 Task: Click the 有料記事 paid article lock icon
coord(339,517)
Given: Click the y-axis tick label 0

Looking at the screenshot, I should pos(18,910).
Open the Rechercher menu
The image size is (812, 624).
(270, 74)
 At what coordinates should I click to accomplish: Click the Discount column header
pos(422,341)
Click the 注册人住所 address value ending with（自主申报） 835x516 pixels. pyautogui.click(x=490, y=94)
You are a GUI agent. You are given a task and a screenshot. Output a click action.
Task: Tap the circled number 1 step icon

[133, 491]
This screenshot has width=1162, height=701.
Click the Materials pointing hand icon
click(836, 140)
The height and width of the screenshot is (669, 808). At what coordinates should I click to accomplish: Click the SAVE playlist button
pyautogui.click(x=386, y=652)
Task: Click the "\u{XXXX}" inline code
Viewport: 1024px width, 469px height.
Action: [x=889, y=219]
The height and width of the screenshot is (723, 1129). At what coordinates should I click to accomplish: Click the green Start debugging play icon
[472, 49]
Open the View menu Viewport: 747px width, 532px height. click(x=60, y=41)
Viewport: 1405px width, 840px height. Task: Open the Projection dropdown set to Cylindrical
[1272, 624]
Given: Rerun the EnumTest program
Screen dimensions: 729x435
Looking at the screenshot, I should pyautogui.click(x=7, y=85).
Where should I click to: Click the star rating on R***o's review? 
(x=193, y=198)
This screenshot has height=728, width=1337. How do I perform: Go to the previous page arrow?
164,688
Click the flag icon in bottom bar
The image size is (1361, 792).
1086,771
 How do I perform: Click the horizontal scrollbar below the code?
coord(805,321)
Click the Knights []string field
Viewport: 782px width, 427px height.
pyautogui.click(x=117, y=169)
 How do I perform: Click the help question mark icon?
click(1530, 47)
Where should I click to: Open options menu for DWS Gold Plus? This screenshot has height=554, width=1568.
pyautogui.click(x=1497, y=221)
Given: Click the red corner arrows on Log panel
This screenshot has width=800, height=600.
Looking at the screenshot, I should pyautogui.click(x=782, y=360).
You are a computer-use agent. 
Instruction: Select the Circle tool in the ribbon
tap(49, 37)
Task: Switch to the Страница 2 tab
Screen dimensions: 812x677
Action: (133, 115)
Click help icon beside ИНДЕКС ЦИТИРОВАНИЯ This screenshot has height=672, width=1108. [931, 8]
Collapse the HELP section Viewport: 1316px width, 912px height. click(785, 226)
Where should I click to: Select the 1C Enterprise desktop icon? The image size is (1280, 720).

--------------------------------------------------

■ AIM: Repeat every line of the listing above word for word.

■ THE REPLY:
 Task: Click the 有料記事 paid article lock icon
coord(339,517)
Given: Click the y-axis tick label 0

Looking at the screenshot, I should pos(18,910).
Open the Rechercher menu
The image size is (812, 624).
(270, 74)
 At what coordinates should I click to accomplish: Click the Discount column header
pos(422,341)
Click the 注册人住所 address value ending with（自主申报） 835x516 pixels. pyautogui.click(x=490, y=94)
You are a GUI agent. You are given a task and a screenshot. Output a click action.
Task: Tap the circled number 1 step icon

[133, 491]
This screenshot has width=1162, height=701.
Click the Materials pointing hand icon
click(836, 140)
The height and width of the screenshot is (669, 808). At what coordinates should I click to accomplish: Click the SAVE playlist button
pyautogui.click(x=386, y=652)
Task: Click the "\u{XXXX}" inline code
Viewport: 1024px width, 469px height.
Action: [x=889, y=219]
The height and width of the screenshot is (723, 1129). At what coordinates should I click to accomplish: Click the green Start debugging play icon
[472, 49]
Open the View menu Viewport: 747px width, 532px height. click(x=60, y=41)
Viewport: 1405px width, 840px height. Task: Open the Projection dropdown set to Cylindrical
[1272, 624]
Given: Rerun the EnumTest program
Screen dimensions: 729x435
Looking at the screenshot, I should pyautogui.click(x=7, y=85).
Where should I click to: Click the star rating on R***o's review? 
(x=193, y=198)
This screenshot has height=728, width=1337. How do I perform: Go to the previous page arrow?
164,688
Click the flag icon in bottom bar
The image size is (1361, 792).
1086,771
 How do I perform: Click the horizontal scrollbar below the code?
coord(805,321)
Click the Knights []string field
Viewport: 782px width, 427px height.
pyautogui.click(x=117, y=169)
 How do I perform: Click the help question mark icon?
click(1530, 47)
Where should I click to: Open options menu for DWS Gold Plus? This screenshot has height=554, width=1568.
pyautogui.click(x=1497, y=221)
Given: Click the red corner arrows on Log panel
This screenshot has width=800, height=600.
Looking at the screenshot, I should pyautogui.click(x=782, y=360).
You are a computer-use agent. 
Instruction: Select the Circle tool in the ribbon
tap(49, 37)
Task: Switch to the Страница 2 tab
Screen dimensions: 812x677
Action: (133, 115)
Click help icon beside ИНДЕКС ЦИТИРОВАНИЯ This screenshot has height=672, width=1108. [931, 8]
Collapse the HELP section Viewport: 1316px width, 912px height. click(785, 226)
Where should I click to: Select the 1C Enterprise desktop icon? The image size is (1280, 720).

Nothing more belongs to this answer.